EEI’s David K. Owens seeks incremental improvements to competitive markets.
Michael T. Burr is Public Utilities Fortnightly’s editor-at-large. E-mail him at firstname.lastname@example.org.
When the Federal Energy Regulatory Commission (FERC) calls a meeting, it usually has a specific objective in mind—to discuss a proposed pipeline expansion project, for example, or to examine the finer points of Federal Power Act section 203. So when FERC announced plans for the “Competition in Wholesale Power Markets Conference,” industry observers scratched their heads and wondered exactly what the commission had in mind.

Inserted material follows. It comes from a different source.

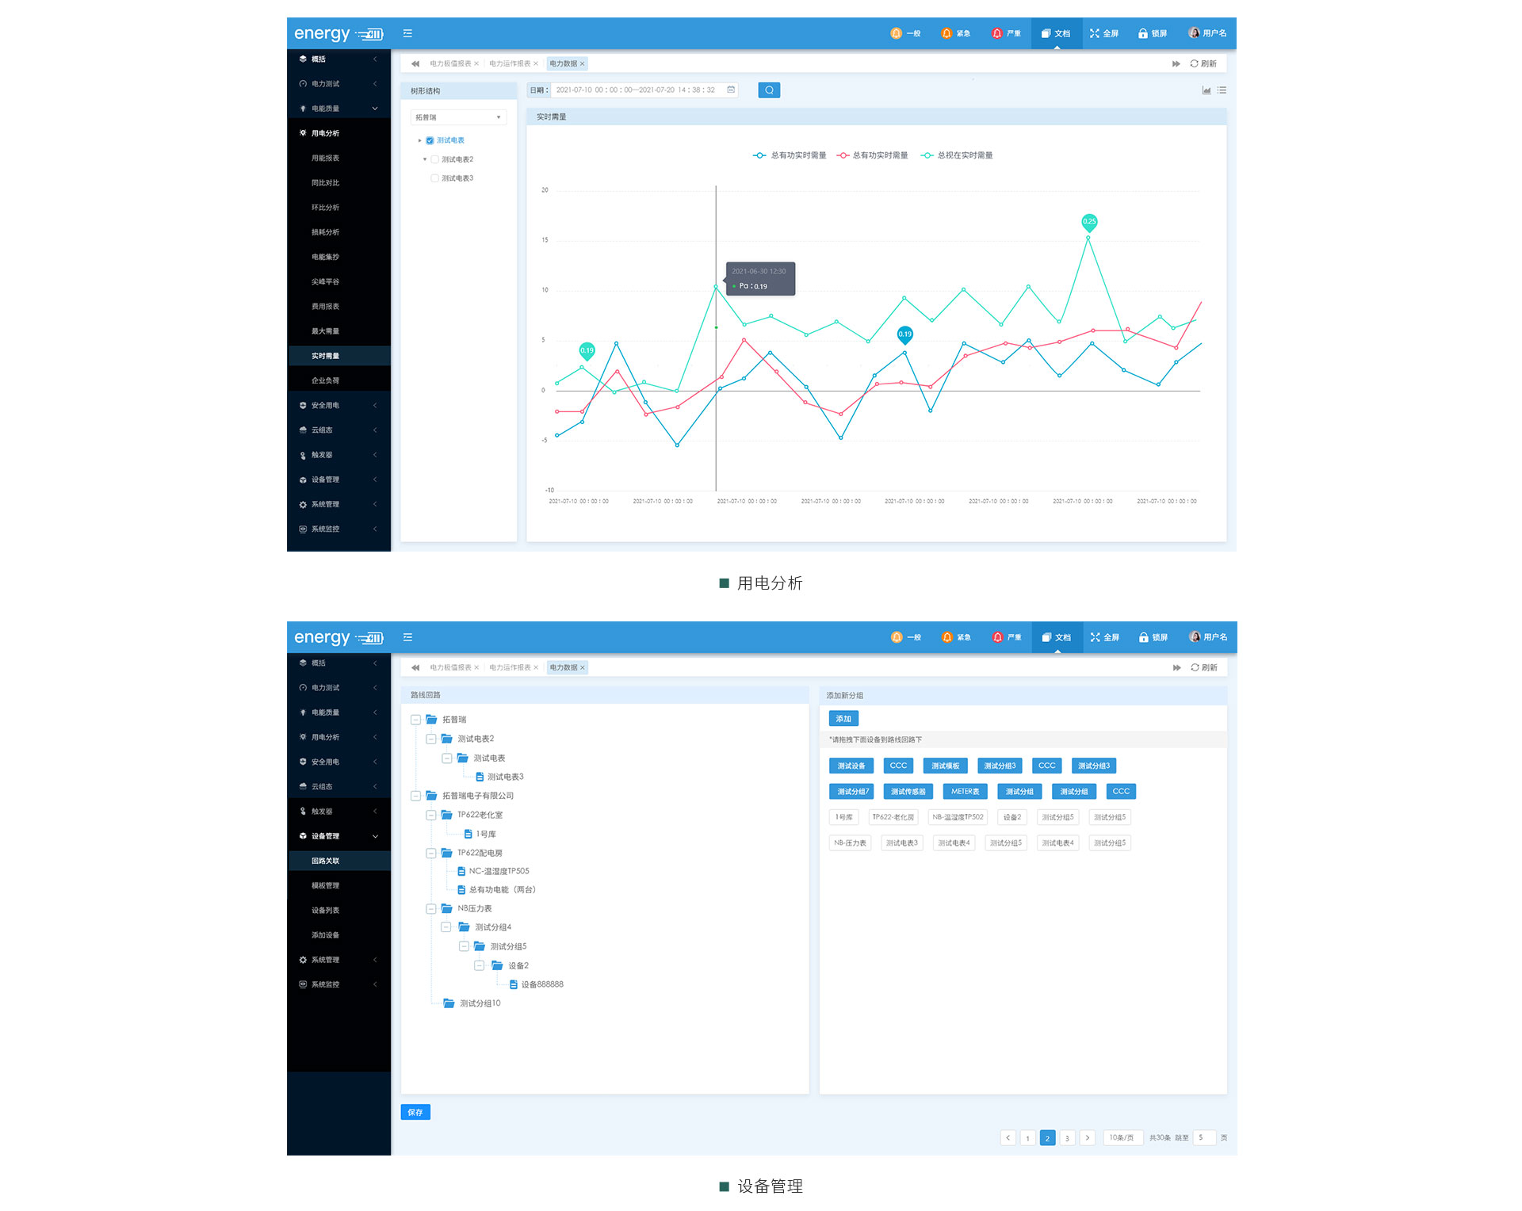Screen dimensions: 1522x1211
Task: Switch to list view icon in top panel
Action: click(1222, 90)
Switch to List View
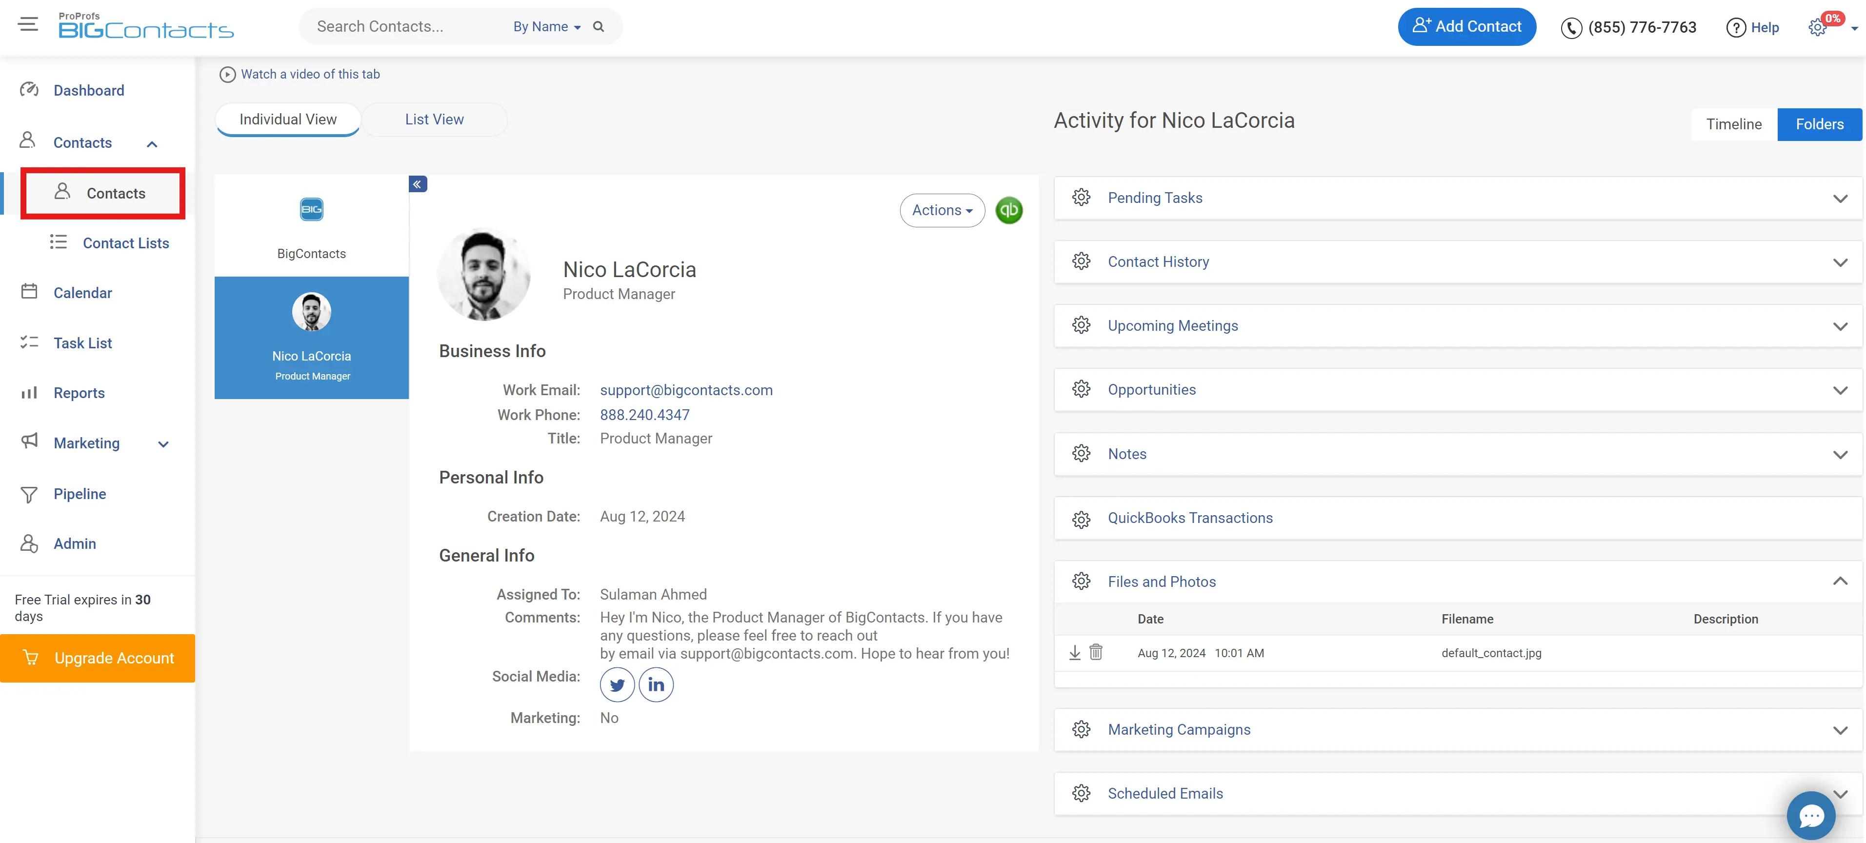1866x843 pixels. [434, 119]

The stated purpose of the event, convened at the end of February, was to gather ideas on solutions to market challenges—an open-ended agenda. And the wide-ranging conference did little to clarify FERC’s objective. But in his introductory comments, Chairman Joseph T. Kelliher seemed to suggest FERC might be considering substantial changes in power-market regulation. “We are not complacent, not resistant to change, not defenders of the status quo,” he said.
Some changes already are underway as FERC implements the recent Order 890, released just a week before the competition conference. For a front-line perspective on FERC’s policy direction, we asked one of the industry’s most prominent policy representatives, David K. Owens at the Edison Electric Institute, to provide his take on FERC’s competition conference and Order 890.